• [How to complete this task] Check each line of the data, and copy those where "target" appears.

• [Task inputs]
BEGIN
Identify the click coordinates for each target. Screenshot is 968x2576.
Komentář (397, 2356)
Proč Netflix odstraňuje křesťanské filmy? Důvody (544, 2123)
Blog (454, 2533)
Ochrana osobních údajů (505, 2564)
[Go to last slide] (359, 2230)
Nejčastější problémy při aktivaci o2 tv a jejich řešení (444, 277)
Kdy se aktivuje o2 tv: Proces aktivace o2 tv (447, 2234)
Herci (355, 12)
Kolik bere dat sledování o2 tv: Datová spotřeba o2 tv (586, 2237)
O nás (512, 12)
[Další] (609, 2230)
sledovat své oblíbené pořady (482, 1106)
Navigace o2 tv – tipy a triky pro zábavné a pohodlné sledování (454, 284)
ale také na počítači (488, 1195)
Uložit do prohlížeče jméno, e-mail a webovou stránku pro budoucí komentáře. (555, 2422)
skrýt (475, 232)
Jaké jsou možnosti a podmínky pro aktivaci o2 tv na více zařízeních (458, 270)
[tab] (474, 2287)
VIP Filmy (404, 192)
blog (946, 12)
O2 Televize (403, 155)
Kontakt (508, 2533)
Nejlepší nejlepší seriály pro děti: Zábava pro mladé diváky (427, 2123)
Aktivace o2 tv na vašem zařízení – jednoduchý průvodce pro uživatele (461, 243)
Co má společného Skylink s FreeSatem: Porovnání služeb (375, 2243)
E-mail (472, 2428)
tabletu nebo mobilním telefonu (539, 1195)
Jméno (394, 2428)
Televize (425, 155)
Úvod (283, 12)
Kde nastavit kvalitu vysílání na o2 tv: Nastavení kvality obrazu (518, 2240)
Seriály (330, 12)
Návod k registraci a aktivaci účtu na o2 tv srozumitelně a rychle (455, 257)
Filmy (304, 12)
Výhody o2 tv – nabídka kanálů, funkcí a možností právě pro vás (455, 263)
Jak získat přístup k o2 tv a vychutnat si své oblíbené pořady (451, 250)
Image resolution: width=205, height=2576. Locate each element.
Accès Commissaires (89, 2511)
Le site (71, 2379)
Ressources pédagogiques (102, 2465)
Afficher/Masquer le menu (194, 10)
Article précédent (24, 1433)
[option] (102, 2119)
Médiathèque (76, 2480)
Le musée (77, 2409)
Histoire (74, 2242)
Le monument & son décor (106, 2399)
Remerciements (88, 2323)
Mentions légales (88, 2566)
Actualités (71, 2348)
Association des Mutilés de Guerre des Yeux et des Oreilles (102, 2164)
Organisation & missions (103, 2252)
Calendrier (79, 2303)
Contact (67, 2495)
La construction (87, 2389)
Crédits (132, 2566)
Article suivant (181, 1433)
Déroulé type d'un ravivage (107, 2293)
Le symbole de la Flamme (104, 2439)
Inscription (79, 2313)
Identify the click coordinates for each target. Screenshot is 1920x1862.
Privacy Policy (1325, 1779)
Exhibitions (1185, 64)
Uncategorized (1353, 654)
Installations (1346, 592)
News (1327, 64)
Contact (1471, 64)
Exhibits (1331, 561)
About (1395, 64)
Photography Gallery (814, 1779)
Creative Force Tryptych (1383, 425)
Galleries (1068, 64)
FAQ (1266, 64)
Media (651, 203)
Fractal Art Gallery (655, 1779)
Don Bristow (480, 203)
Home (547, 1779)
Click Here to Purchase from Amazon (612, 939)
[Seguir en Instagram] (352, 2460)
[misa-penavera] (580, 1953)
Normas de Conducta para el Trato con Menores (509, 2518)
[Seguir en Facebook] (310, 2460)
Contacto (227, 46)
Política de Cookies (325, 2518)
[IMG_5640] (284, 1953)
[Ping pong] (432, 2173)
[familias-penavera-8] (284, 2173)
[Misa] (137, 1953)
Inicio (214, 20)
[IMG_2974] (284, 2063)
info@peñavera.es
END
• [Reply]
Identify the click coordinates for each target. Screenshot is 968x2576.
Identify the click coordinates for each target. Screenshot is 1920x1862.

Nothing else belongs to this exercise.